Dittmar responded by saying she thinks there should be universal background checks for gun purchases.
“We need to make sure that people who shouldn’t own guns are not allowed to buy them,” she said.
Early in the forum, a question came up regarding a local Gold Star family who spoke at the Democratic National Convention. After Ghazala and Khizr Khan — the Muslim-American couple whose son died in 2004 serving with the U.S. Army in Iraq — spoke about their son, Capt. Humayun S.M. Khan, they criticized Republican presidential nominee Donald Trump and his immigration proposals.
The Dittmar campaign took the opportunity to ask the Garrett campaign to join other
Republican leaders and distance themselves from Trump’s comments and response.
Garrett responded first by saying the extent to which Trump criticized the family was not good and that Trump “is a smart man who sometimes picks dumb words.” He then spoke highly of Humayun Khan.
“Having worn the uniform, knowing soldiers who paid the ultimate sacrifice, having friends who lost an arm, specifically in one instance, I think that Humayun Khan is every bit as much or more of a hero than any one of those young men and women with whom I served,” he said.
Some audience members audibly disagreed with Garrett at times during his full answer, and some held up pocket-sized copies of the Constitution, a gesture Khizr Khan made famous at the DNC when he asked Trump if he had ever read the Constitution.

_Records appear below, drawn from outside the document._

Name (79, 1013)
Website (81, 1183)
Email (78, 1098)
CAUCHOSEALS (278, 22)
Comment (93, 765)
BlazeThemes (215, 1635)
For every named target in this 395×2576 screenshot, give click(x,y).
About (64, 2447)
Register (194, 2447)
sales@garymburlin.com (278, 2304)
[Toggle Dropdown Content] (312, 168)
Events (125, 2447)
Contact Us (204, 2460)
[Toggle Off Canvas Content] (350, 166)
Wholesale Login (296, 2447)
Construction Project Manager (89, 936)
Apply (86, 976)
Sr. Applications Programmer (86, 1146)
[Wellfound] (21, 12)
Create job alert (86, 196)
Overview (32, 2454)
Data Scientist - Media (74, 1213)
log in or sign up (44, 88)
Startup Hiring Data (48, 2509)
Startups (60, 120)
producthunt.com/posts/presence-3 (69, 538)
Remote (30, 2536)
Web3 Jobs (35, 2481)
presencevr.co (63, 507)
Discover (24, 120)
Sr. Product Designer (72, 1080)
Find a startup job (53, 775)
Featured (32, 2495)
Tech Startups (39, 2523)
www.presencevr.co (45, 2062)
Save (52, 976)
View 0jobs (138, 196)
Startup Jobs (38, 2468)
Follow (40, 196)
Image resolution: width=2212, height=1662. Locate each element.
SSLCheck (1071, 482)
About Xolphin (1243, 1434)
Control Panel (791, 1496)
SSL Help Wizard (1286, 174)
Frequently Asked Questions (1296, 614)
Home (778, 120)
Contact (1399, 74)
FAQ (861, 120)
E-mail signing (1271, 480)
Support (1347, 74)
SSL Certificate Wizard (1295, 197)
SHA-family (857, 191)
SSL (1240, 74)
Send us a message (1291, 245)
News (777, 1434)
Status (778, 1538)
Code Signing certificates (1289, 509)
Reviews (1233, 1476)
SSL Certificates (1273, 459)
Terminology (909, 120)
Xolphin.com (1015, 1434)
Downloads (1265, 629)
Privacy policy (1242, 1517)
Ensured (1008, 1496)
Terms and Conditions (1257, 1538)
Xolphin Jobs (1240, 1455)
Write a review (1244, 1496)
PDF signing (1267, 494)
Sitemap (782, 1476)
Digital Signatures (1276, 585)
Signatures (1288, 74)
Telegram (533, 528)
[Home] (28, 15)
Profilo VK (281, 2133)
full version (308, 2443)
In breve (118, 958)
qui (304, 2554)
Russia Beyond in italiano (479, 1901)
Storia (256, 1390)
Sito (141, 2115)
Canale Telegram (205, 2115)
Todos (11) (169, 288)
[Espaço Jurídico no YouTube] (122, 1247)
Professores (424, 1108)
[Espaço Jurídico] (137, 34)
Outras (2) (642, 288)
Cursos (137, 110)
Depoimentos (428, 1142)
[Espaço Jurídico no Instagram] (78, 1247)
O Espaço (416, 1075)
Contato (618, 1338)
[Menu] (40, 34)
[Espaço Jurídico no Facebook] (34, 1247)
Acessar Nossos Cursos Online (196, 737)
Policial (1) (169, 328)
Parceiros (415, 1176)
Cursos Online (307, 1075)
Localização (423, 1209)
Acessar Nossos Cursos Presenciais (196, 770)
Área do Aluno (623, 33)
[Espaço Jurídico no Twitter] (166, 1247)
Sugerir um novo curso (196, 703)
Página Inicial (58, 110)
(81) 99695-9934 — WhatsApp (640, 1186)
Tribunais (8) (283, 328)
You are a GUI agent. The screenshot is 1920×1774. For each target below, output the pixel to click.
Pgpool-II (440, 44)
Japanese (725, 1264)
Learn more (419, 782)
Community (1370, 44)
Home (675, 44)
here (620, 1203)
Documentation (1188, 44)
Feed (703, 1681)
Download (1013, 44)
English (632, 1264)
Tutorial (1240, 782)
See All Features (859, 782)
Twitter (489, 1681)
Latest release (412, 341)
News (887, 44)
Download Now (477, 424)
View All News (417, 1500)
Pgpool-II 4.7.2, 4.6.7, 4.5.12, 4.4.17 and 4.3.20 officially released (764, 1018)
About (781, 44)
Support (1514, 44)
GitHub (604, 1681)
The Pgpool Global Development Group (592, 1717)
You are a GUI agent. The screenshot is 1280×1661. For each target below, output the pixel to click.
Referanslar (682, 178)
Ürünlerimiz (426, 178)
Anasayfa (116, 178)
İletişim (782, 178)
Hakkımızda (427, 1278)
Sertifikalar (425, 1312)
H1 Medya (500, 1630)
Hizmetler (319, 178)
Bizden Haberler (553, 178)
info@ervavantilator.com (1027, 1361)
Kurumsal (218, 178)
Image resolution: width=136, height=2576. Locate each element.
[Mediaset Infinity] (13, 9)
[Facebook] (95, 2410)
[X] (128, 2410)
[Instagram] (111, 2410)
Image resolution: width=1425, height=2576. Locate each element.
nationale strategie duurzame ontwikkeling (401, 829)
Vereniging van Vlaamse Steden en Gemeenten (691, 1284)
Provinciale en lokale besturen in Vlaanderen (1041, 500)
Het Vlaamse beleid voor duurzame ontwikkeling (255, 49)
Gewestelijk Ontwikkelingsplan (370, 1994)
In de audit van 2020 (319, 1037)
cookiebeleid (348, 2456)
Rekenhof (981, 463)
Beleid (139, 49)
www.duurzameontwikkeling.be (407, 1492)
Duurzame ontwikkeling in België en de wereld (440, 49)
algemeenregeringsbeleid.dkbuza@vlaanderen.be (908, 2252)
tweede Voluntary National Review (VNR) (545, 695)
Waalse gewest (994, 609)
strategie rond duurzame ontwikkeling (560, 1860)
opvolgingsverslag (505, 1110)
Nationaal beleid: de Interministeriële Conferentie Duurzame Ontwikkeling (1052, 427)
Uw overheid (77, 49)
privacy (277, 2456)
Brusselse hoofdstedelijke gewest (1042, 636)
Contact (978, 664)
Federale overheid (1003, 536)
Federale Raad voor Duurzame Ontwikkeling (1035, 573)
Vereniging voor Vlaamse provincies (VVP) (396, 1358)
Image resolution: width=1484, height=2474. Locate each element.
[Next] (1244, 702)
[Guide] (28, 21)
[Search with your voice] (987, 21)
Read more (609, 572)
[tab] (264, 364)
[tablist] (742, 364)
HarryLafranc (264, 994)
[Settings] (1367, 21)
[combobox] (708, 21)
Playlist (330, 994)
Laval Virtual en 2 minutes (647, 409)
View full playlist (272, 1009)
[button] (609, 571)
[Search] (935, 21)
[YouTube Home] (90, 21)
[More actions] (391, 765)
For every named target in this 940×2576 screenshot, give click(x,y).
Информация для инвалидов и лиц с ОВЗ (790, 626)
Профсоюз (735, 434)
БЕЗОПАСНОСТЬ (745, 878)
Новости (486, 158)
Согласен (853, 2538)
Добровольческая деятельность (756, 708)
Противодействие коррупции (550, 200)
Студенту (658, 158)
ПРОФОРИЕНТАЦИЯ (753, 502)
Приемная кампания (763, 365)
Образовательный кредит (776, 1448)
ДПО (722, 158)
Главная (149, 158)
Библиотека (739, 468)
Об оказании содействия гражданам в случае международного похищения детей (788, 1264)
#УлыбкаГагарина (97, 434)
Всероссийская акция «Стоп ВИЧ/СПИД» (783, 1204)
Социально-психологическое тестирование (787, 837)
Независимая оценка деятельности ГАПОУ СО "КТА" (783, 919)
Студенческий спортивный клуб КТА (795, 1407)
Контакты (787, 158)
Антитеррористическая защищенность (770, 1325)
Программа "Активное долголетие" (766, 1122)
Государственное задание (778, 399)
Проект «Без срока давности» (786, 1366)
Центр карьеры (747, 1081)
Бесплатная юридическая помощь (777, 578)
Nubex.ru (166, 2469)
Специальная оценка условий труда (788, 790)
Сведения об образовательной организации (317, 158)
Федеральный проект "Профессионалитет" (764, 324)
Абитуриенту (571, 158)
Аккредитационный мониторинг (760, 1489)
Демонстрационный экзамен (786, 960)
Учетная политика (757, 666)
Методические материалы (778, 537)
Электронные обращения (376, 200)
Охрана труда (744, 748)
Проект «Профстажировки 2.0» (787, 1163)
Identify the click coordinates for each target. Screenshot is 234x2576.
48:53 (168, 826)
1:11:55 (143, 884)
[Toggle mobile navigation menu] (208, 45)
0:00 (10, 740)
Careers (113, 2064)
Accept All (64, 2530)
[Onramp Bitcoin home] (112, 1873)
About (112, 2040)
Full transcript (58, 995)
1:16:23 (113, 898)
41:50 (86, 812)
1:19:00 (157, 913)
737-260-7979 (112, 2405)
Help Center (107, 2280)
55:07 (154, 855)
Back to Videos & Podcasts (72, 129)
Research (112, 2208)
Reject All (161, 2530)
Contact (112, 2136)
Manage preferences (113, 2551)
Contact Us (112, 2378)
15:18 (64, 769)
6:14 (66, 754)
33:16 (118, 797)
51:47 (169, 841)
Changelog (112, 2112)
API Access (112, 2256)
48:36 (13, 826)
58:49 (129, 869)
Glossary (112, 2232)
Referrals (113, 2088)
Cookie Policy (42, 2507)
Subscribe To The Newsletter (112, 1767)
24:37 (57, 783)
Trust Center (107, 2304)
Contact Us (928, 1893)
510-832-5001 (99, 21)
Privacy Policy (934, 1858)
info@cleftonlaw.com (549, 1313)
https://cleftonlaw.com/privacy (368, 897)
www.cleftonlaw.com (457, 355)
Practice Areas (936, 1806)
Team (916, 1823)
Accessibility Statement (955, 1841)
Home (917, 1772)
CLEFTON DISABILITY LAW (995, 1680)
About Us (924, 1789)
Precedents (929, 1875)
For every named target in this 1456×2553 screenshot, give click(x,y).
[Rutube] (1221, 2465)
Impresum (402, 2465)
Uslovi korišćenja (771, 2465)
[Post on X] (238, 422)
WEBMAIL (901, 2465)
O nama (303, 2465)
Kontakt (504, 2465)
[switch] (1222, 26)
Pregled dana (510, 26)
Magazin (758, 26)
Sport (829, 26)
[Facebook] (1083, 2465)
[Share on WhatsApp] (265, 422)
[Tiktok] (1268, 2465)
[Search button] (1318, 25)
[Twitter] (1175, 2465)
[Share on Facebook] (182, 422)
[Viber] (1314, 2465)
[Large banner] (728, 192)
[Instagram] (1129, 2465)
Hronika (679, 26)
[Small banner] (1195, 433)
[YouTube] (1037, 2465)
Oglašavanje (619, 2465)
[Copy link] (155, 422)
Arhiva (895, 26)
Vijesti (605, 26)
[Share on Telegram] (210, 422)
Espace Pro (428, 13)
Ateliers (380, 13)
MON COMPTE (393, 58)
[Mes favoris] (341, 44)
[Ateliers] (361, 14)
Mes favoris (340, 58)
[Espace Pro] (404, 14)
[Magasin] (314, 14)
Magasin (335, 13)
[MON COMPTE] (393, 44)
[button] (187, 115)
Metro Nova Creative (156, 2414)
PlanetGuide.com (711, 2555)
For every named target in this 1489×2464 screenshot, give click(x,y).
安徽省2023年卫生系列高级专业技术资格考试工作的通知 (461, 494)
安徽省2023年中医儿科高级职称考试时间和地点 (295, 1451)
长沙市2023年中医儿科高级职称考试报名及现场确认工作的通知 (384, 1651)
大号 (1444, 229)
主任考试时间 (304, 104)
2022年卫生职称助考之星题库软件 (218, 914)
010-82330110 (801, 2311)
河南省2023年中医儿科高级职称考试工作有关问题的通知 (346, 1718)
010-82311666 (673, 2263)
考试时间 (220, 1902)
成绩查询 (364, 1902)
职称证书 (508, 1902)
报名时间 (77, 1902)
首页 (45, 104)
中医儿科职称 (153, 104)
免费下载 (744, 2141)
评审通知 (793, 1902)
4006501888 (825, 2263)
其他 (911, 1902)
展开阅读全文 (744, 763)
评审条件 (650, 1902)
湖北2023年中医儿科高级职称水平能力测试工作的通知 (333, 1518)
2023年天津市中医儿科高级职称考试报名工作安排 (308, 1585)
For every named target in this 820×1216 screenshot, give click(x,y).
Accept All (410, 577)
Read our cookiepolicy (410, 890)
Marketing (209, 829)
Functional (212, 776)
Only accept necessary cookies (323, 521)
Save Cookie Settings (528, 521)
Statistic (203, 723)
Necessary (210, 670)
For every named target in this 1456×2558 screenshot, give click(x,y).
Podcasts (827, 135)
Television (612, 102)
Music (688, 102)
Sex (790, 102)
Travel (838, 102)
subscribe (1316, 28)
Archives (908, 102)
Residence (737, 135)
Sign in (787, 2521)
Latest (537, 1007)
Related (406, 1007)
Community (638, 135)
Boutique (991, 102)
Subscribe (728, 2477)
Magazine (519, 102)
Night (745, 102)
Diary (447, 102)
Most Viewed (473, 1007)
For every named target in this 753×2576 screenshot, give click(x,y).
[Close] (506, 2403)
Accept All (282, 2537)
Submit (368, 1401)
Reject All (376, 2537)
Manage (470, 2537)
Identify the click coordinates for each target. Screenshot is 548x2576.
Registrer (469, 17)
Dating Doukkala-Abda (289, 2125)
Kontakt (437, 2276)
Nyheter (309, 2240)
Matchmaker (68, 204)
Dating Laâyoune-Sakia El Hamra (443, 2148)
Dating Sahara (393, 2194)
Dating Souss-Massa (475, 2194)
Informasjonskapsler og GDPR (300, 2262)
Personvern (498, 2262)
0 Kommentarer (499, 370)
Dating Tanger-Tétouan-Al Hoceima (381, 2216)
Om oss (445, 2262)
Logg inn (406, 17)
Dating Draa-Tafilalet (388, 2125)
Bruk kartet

Dittmar responded, calling Trump’s comments to the Khan family “reprehensible” and that she was pleased with the Republicans who have called Trump out for his comments.
“It’s more than tone, it’s more than forgetting the best way to communicate,” she said. “There is an attitude there, and he disrespected a Gold Star family.”
It was one of a few times on Wednesday that members of the audience audibly reacted negatively to comments made by Garrett, but the most frequent response was applause for both candidates. Both candidates, too, were civil and disagreed on subject and policy without making personal attacks. Dittmar and Garrett also complimented one another when they agreed on certain issues or how best to address them, such as equal work for equal pay.
Before running for the 5th District, Dittmar was the previous chairwoman to the Board of Supervisors and the representative for the Scottsville District. She also served the Governor’s Broadband Advisory Council.
Dittmar is a certified mediator for general and district courts and is also a principal in Positive Solutions Group, a firm that specializes in strategic planning.
Dittmar served as the president of the Charlottesville Regional Chamber of Commerce from 1992 until 2000.
Garrett is currently serving his second term as a state senator and was the Commonwealth’s Attorney for Louisa prior to that. Garrett is also a U.S. Army veteran.
Libertarian candidate Stephen Harmon and independent candidate Yale Landsberg were both invited to the forum but only Garrett and Dittmar confirmed their participation in the forum, according to a news release from the Senior Statesmen of Virginia.
Wednesday’s forum was the first of a few debates currently scheduled between the two candidates.
The next is set to take place at the Appomattox Inn & Suites on Sept. 26. The debate is hosted by the Lynchburg Regional Business Alliance and Appomattox Chamber of Commerce and will focus on economic development issues.
The next two are scheduled to take place in the Charlottesville area.
Dittmar and Garrett will debate at UVa’s Frank Batten School of Leadership and Public Policy at 6 p.m. Sept. 28. The other scheduled debate is set to take place at Piedmont Virginia Community College on Oct. 10.